= What is required =
Print out each entry below in full, exactly as given, excluding pictures.

----- Information supplied

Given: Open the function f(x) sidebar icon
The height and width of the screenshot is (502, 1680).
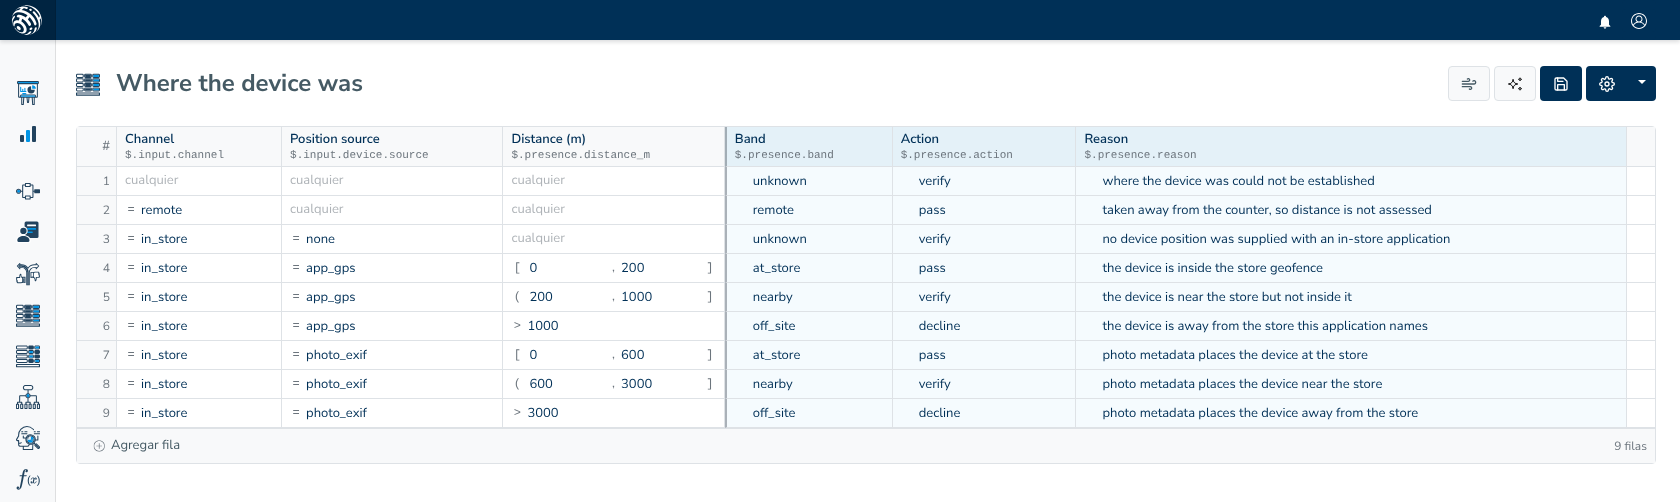Looking at the screenshot, I should click(28, 479).
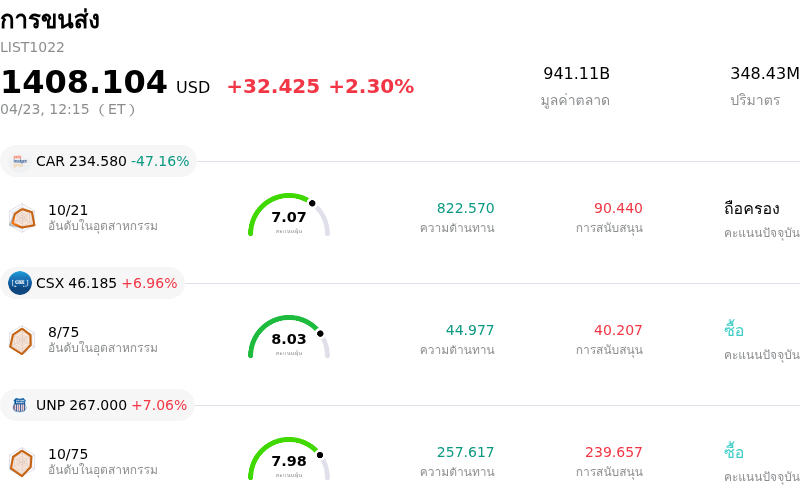The height and width of the screenshot is (499, 800).
Task: Click the 8.03 score gauge for CSX
Action: click(x=289, y=338)
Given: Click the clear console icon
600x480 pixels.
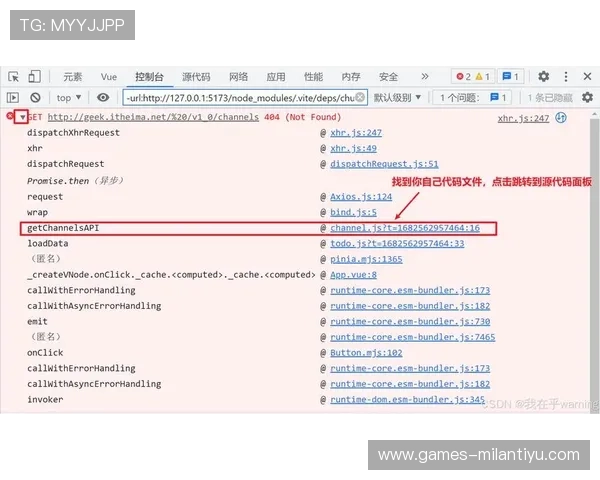Looking at the screenshot, I should (x=35, y=98).
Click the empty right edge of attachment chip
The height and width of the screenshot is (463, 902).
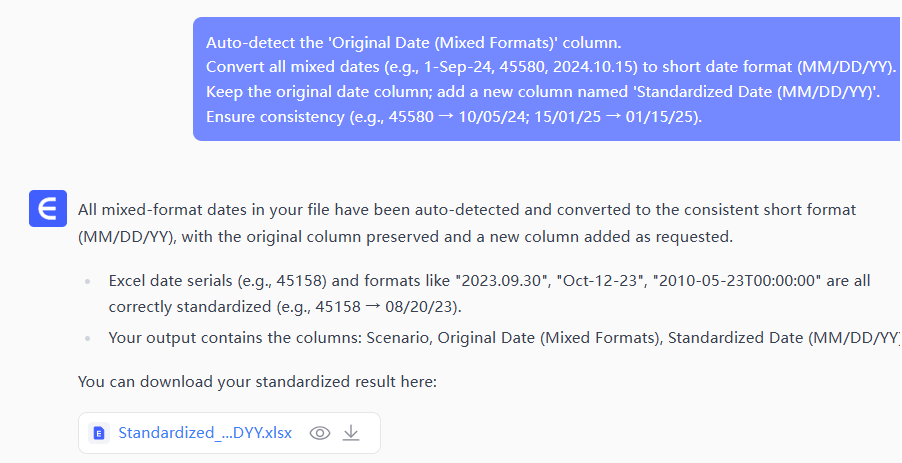pos(370,433)
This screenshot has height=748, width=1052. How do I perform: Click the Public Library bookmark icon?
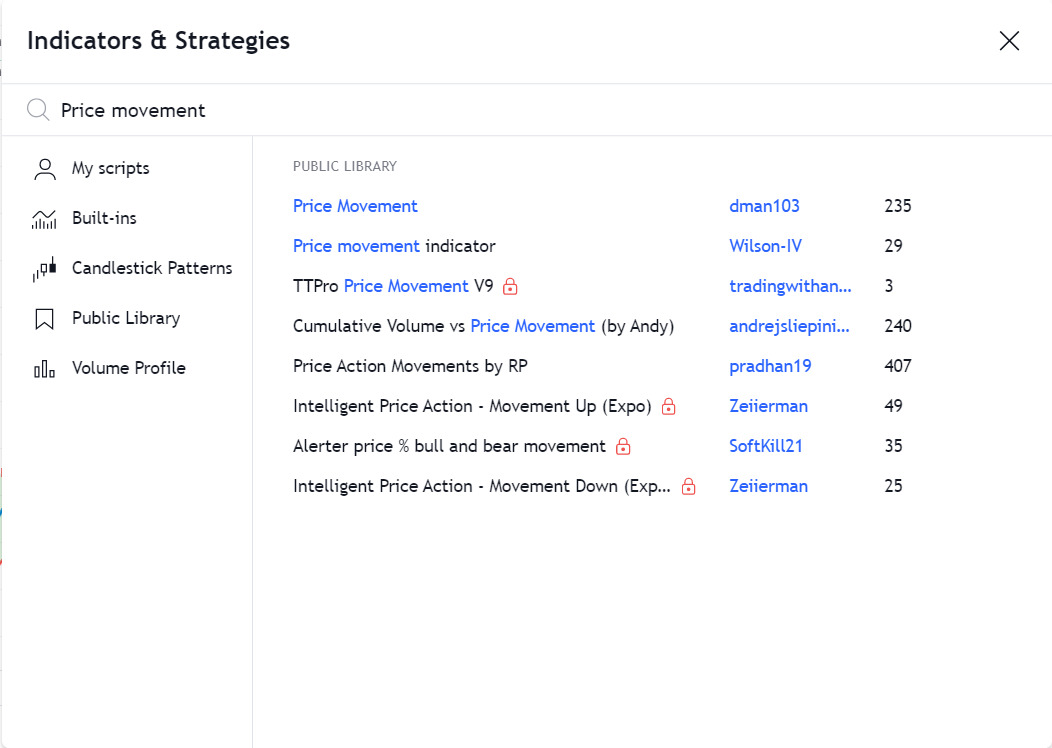click(x=44, y=319)
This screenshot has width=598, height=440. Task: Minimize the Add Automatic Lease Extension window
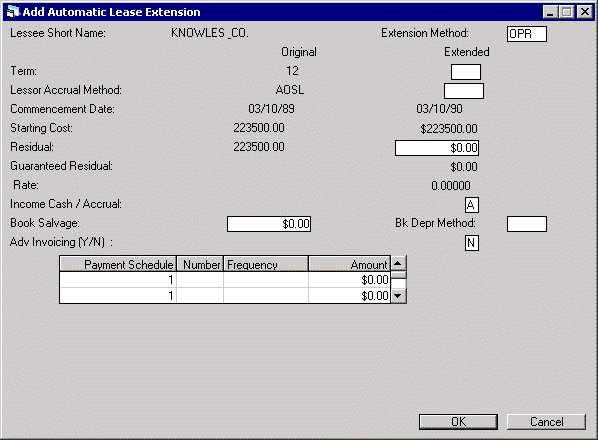click(x=550, y=12)
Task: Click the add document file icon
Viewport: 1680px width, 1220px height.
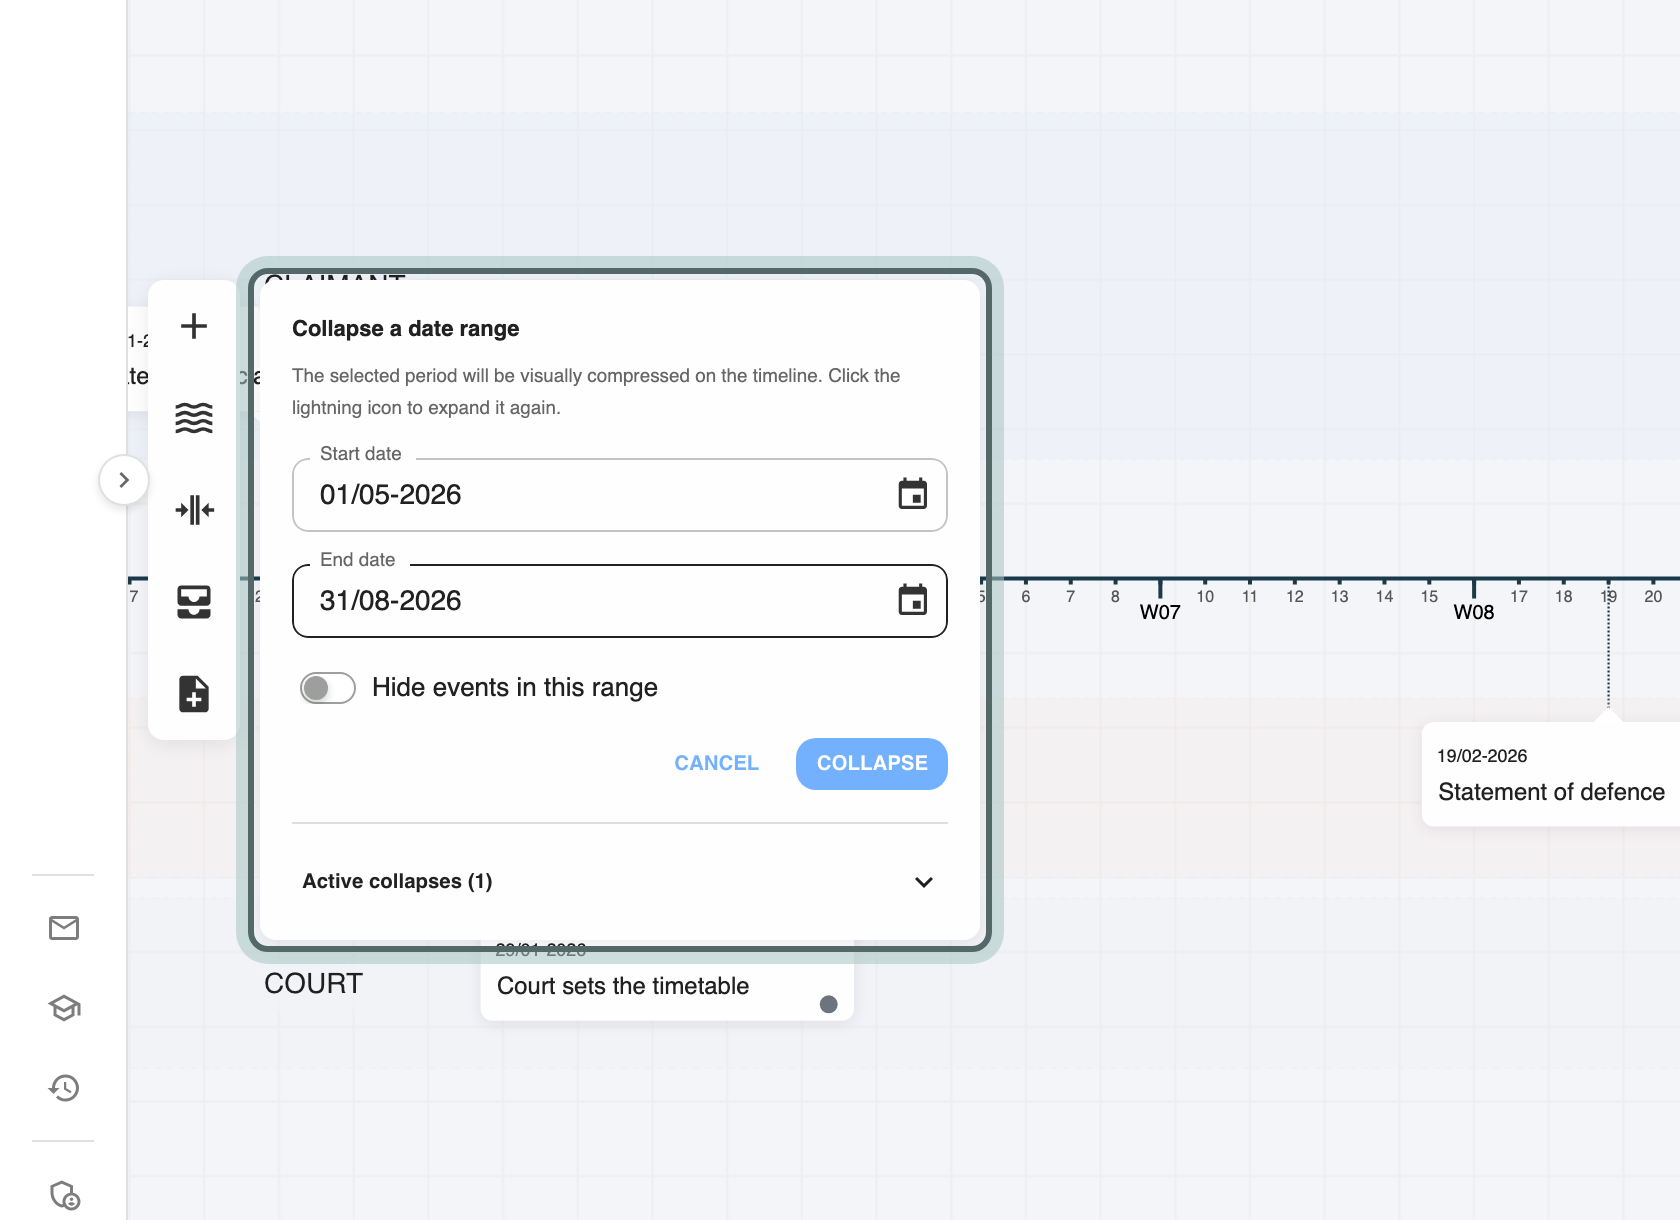Action: pos(194,694)
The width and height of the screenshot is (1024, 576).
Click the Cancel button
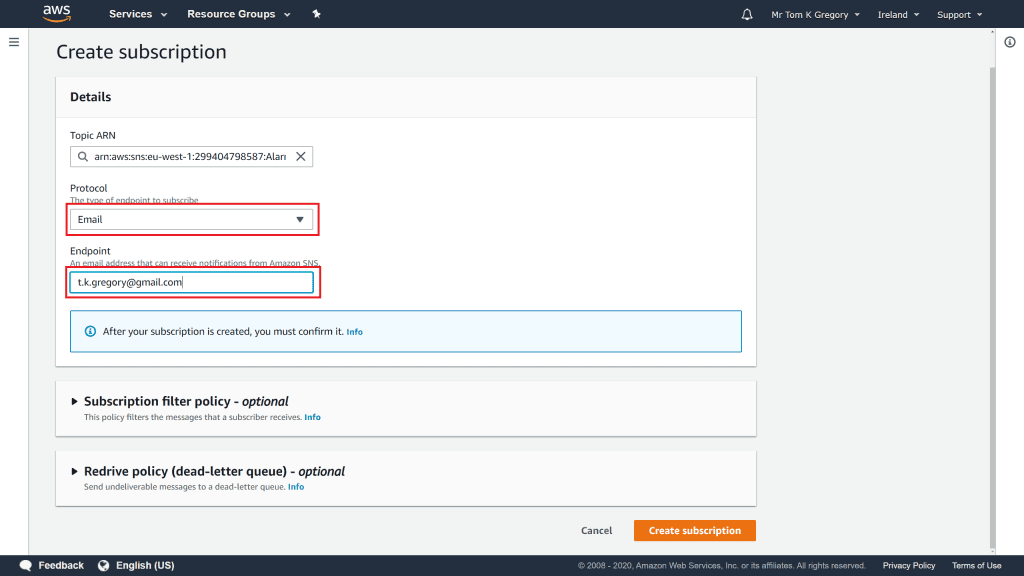point(596,531)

----------

= Response to the task =
Given: Open the function f(x) sidebar icon
The height and width of the screenshot is (502, 1680).
Looking at the screenshot, I should click(28, 479).
The height and width of the screenshot is (499, 800).
Task: Click the 8.03 score gauge for CSX
Action: click(x=289, y=338)
Given: Click the clear console icon
600x480 pixels.
Looking at the screenshot, I should (x=35, y=98).
Click the empty right edge of attachment chip
The height and width of the screenshot is (463, 902).
pos(370,433)
This screenshot has height=748, width=1052. How do I perform: Click the Public Library bookmark icon?
click(x=44, y=319)
This screenshot has width=598, height=440. Task: Minimize the Add Automatic Lease Extension window
click(x=550, y=12)
Task: Click the add document file icon
Viewport: 1680px width, 1220px height.
Action: pos(194,694)
The width and height of the screenshot is (1024, 576).
Click the Cancel button
point(596,531)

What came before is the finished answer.